==== Listed records ====
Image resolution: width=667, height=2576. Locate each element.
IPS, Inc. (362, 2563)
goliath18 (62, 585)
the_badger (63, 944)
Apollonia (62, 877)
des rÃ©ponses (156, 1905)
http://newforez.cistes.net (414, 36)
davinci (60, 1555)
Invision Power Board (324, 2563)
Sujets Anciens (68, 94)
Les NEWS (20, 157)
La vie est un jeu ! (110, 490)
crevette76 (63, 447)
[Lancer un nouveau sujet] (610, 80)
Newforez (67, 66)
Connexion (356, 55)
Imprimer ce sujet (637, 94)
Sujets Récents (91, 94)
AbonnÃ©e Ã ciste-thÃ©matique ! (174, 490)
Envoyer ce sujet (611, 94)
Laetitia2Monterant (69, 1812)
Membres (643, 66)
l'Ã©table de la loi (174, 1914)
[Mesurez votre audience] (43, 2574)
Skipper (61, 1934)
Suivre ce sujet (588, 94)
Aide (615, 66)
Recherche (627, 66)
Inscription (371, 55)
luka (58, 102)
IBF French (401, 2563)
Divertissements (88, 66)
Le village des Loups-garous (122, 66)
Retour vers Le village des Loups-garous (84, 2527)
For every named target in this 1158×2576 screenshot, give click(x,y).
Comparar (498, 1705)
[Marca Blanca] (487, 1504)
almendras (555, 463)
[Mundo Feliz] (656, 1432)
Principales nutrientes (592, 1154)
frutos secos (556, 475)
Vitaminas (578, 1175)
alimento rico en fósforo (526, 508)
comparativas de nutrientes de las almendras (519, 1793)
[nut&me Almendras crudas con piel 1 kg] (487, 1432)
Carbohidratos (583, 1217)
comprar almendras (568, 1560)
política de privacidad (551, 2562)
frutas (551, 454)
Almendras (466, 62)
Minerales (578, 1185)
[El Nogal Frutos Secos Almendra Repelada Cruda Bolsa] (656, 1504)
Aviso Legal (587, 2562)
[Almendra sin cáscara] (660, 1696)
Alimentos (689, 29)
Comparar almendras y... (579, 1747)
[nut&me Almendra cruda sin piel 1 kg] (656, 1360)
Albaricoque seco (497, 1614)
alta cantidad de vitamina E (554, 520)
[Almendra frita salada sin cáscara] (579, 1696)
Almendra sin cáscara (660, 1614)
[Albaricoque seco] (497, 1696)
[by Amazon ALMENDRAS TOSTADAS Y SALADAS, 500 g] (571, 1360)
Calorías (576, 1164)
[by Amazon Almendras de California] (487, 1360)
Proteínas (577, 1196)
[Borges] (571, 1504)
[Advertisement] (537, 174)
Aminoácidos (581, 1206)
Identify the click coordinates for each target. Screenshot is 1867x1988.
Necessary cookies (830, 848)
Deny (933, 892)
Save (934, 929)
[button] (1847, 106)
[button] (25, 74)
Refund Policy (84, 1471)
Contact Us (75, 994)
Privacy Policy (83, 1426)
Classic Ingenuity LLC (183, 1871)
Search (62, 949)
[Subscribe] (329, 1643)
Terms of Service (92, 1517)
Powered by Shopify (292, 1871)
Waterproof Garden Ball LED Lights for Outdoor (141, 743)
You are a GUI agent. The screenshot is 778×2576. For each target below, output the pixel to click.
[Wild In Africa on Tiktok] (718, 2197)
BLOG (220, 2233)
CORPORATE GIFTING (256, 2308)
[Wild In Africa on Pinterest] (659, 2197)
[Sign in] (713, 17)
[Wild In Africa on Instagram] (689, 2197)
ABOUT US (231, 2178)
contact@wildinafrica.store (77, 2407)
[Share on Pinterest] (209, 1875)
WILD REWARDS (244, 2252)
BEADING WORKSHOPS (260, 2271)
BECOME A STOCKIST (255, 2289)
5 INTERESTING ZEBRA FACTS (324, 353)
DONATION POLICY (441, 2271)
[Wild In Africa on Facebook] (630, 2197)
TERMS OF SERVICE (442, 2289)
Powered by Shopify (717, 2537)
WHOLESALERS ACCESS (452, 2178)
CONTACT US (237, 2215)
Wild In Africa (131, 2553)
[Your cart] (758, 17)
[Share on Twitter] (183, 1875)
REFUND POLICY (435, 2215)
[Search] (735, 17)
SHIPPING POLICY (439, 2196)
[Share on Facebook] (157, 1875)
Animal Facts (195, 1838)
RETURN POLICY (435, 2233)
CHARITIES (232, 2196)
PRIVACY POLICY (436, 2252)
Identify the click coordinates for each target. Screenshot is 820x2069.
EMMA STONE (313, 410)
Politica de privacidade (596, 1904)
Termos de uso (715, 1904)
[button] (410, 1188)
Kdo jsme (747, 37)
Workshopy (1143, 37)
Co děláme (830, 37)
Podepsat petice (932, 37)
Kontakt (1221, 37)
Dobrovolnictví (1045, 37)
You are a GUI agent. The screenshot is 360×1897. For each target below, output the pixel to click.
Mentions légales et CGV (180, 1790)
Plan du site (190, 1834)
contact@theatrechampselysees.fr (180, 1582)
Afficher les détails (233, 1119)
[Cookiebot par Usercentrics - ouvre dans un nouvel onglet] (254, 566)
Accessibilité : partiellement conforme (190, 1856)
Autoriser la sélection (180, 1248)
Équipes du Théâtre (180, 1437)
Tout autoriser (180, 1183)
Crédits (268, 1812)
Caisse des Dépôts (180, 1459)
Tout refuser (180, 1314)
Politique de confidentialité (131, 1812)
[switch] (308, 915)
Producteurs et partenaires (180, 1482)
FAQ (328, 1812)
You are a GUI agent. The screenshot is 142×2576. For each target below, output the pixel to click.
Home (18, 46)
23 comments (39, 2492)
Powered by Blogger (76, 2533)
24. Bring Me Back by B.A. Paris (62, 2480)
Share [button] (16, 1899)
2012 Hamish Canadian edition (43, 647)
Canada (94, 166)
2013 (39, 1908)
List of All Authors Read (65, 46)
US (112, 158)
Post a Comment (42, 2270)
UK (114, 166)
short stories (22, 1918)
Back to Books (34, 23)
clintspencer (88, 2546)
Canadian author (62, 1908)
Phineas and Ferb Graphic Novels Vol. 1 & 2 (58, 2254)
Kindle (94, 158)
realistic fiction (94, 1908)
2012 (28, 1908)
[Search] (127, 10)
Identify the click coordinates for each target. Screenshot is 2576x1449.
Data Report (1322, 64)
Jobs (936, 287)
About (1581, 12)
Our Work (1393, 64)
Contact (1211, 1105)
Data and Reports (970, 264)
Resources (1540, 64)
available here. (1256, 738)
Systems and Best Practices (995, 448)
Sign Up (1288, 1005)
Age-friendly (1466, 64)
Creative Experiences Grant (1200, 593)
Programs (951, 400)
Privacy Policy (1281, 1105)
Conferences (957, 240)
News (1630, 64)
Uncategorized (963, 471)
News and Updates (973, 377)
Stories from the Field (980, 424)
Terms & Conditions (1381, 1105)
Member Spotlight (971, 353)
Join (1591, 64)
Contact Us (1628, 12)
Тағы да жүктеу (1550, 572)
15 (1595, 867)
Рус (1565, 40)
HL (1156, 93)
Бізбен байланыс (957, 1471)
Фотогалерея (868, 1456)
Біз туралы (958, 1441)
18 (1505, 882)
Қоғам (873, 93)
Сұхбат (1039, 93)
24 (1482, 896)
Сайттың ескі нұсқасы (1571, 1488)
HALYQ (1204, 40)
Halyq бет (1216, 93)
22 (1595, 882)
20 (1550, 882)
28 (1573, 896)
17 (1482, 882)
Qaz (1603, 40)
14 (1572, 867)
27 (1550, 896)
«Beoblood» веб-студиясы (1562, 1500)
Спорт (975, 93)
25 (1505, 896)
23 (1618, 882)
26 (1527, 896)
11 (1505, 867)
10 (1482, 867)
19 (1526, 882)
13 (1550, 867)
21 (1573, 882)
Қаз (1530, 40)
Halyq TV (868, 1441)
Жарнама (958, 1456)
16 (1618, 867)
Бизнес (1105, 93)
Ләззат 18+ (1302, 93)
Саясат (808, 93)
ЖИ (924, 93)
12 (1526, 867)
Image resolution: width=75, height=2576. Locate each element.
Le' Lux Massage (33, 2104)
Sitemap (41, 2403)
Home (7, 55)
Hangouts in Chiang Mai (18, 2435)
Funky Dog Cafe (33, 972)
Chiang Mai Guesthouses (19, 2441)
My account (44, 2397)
====
* Problem requirements
Search the listing for the string "Facebook". Copy each line where it turns up.

* Answer to this task
[Wild In Africa on Facebook] (630, 2197)
[Share on Facebook] (157, 1875)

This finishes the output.